(Brief)
Extend the article on United Water's reorganization under Tony Harding, starting after its final sentence.

United Water
Utility
Written by Liz French   
Saturday, 01 September 2007
rp United Water - American Executive - RedCoat Publishing
Tony Harding explains how this nationwide water utility reorganized to increase efficiencies and customer satisfaction.

When Tony Harding took over Harrington Park, NJ-based United Water in 2003, he didn’t want to be just another face passing through. Since the mid-1990s, the company had been through so many management changes that employees’ motivation was draining.

Harding came to United Water, one of the country’s largest water and waste water services companies, from Suez Environment Local Services where he oversaw water and waste water activities in South East Asia (Suez is the parent company of United Water). During his first few months with United Water, Harding traveled from site to site, asking the company’s 2,100 employees what they would like to see change.

“I didn’t think they’d say much, but boy, did they let me have it,” he laughed. “They were very honest with me.” Aside from typical concerns, such as pay and benefits, one of the key issues that became apparent immediately was a lack of leadership. “I asked them to give me until Christmas to prove that I wasn’t going anywhere. I’ve now spent four Christmases with this company, and I still don’t have plans to leave,” said Harding, CEO.

In addition, employees were concerned with the company’s stability, especially given its efforts to diversify during the 1990s. Certain acquisitions—such as a software company—distracted United Water from its core competencies, and some were losing money, as well. “It was time our employees had a clear path to follow,” said Harding.

(Supplied information)

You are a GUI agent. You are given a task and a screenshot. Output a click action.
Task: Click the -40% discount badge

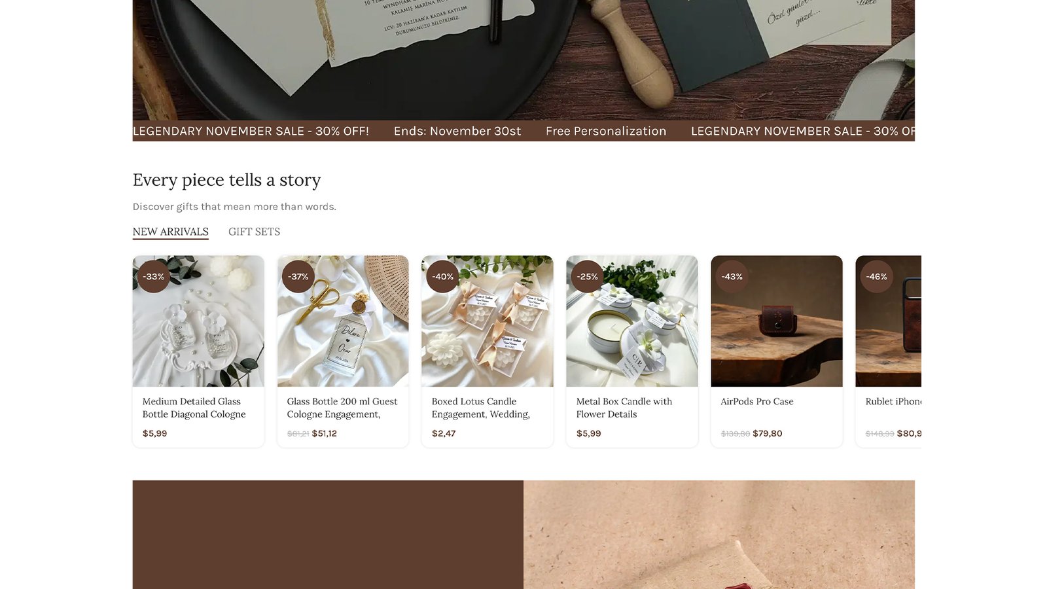[443, 277]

(Expected answer)
Tony Harding - United Water - American Executive - RedCoat Publishing
Tony Harding
Ducks in a row
After divesting non-core assets, Harding tackled United Water’s infrastructure. Prior to 2003, the company had been organized geographically—not according to business type. He explained that United Water provides water and waste water treatment services through direct ownership of 25 utilities across the country. “We take care of everything from maintaining the piping network to billing individual homes and businesses,” said Harding, adding that each utility—and the price of water—is regulated by its respective state.

United Water also provides services through 145 public/private partnerships in which the company contracts with municipalities to operate water utilities for a period of five to 10 years. The municipality maintains ownership of the utility and its entire asset base. “As professional partners, we help increase compliance, maintain property, and create efficiencies. Some municipalities have asked us to handle all of the revenue and the customer relationships, as well,” said Harding.

In total, United Water delivers nearly 720 million gallons of fresh water to 7.7 million customers and has the capacity to process 1.1 billion gallons of waste water each day.

At the time, the company’s five regional presidents were responsible for regulated and private partnership accounts. “Although operationally both sides do the same thing—deliver fresh water and receive waste water—the models are different,” Harding said. On the regulated side, United Water needs to have expertise in regulatory relations, civil engineering, and contract writing. The contract services side can be overwhelmingly competitive, and low margins make it risky, so the focus is on daily operational efficiency.

The CEO decided to organize the business on a functional basis, putting one person in charge of regulated operations and another in charge of contract operations. After intense analysis, United Water also created a clearly defined strategy for both business lines. On the regulated side, the strategy focused on improving customer service levels, investing in existing assets, and increasing shareholder value through timely rate filings with regulators.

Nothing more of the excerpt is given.